92. Ba-ta-clan (Jacques Offenbach)

BA-TA-CLAN

  • Chinoiserie musicale in 1 act
  • Composer: Jacques Offenbach
  • Libretto: Ludovic Halévy
  • First performed: Théâtre des Bouffes-Parisiens, Paris, 29 December 1855

FÉ-AN-NICH-TONSopranoMarie Dalmont
KÉ-KI-KA-KOTenorJean-François Berthelier
KO-KO-RI-KOBaritoneProsper Guyot
FÉ-NI-HANTenorÉtienne Pradeau
ConspiratorsTenors 

SETTING: Ché-i-no-or, in the gardens of the palace of the Emperor Fé-ni-han.


Rating: 5 out of 5.

Hurrah for Jacques Offenbach!

Offenbach was one of very few clever, witty composers: a parodist who delighted in turning things on their head, putting familiar elements in strange contexts (and vice versa), toppling sacred cows, and mischievously quoting other composers in incongruous situations.

His contemporaries saw him as a musical Aristophanes; we can look back and compare him to the Pythons, Spike Milligan, Mel Brooks, or The Simpsons.  Where else do you find sopranos in cannibal cooking-pots singing waltzes; Zeus disguised as a fly; or the hero pursued by Public Opinion?  And the Opéra-Comique production of Les Brigands is like watching Astérix the opera.

I love Offenbach, as you’ve probably guessed.  He sits quite comfortably next to Meyerbeer, Massenet, and Berlioz as one of my favourite composers.
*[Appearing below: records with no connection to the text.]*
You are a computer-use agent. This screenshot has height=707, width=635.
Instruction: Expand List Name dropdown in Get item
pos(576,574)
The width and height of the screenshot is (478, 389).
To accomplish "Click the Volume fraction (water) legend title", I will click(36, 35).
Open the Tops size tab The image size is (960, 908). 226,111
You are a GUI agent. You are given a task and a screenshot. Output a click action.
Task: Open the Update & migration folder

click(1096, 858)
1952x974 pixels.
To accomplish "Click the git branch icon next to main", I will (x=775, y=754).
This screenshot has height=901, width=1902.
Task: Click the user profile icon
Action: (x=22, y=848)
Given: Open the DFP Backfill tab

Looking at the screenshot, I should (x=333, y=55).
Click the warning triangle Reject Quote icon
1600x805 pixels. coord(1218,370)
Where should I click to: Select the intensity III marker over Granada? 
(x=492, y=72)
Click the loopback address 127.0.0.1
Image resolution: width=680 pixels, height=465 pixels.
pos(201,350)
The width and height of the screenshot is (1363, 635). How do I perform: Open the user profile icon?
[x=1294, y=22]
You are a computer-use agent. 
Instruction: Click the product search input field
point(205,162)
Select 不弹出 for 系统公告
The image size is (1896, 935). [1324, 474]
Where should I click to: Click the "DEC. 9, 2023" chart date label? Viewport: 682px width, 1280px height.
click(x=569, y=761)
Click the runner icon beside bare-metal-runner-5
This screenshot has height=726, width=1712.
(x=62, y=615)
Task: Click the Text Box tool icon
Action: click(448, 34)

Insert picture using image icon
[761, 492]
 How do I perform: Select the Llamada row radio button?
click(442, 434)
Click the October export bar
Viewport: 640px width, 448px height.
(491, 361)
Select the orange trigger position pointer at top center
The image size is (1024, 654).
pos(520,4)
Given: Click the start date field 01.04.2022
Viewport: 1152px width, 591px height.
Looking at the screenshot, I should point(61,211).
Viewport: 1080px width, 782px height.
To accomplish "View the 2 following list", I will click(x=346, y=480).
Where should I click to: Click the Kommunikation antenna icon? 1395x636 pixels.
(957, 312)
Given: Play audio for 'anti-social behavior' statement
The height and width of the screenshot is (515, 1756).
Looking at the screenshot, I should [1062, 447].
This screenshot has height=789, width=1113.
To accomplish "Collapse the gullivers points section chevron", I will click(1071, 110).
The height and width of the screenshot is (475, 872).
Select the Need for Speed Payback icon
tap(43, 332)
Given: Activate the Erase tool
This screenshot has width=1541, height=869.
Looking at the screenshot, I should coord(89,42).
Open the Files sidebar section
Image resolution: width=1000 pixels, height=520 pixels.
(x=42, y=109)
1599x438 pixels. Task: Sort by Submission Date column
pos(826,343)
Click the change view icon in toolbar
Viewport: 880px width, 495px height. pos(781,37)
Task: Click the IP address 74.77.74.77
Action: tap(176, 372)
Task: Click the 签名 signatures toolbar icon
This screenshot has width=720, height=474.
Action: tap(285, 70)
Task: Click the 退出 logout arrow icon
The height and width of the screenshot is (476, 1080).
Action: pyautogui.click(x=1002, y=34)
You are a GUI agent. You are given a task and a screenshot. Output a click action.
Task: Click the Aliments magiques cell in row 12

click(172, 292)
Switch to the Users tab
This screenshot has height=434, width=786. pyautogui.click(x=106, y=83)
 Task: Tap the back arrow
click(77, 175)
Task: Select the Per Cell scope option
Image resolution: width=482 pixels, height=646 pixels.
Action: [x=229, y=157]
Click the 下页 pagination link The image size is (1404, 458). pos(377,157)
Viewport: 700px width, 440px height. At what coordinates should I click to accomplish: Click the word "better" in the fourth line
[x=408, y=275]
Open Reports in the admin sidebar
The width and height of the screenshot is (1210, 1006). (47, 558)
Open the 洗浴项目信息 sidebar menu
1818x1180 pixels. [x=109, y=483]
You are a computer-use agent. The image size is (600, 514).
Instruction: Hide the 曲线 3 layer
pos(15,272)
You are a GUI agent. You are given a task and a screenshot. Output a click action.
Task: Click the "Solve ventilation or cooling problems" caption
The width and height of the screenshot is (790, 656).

Ba-ta-clan was one of his earliest and biggest successes.

Offenbach’s 14th operetta – and his 13th in just two years – it’s his first collaboration with Ludovic Halévy (Fromental‘s nephew, who went on to  write Carmen).

It’s giddily brilliant: a young composer and librettist really showing what they can do.

The operetta takes place in China – where all the characters are (naturally) Frenchmen in disguise.  There are revolutionary anthems, conspiracies, and coups in this chinoiserie musicale.

The “Chinese” orchestra sounds like nothing else in opera, until possibly Hindemith: a mixture of cymbals, triangles, saxophones, saxhorns, and pianos, with passages of pure swing or jazz.

The Emperor Fè-ni-han (Anastase Nourrisson, of Brive-la-Gallarde) plans to escape with the courtiers Ké-ki-ka-ko (the vicomte Alfred Cérisy) and the princess Fé-an-nich-ton (opera singer Virginie Durand).  Guard captain Ko-ko-ri-ko becomes Emperor; he was, of course, born rue Mouffetard, Paris.

The opera opens with a chorus and quartet in Chinese gibberish (“Maxalla chapallaxa … Bibixi midirixi … Molototo dododo … Turlunussu punussu…”), while the orchestra imitates a clock gone doolally, springs boiñngggging.  It’s brilliant.

Later, there’s a nonsense duet in Italian, parodying Bellini.

“Morto ! morto ! Poignardato ! Etranglato ! Découpato ! Embrochato ! Déchirato ! Empilato !”

The highlight is the Ba-ta-clan itself, the revolutionary song that calls for the tenor to tootle melodiously at the top of his range like a bugle.  It’s catchy – and utterly demented.

Its lunatic brilliance beats anything in German or Italian opera hands down.  And Offenbach can’t resist a nod to Meyerbeer, the master of French grand opera.  Expecting death, the characters face the audience, and launch into a parody of the great Huguenots Act V trio.

Two recommended recordings: Debart 1986, Couraud 1959.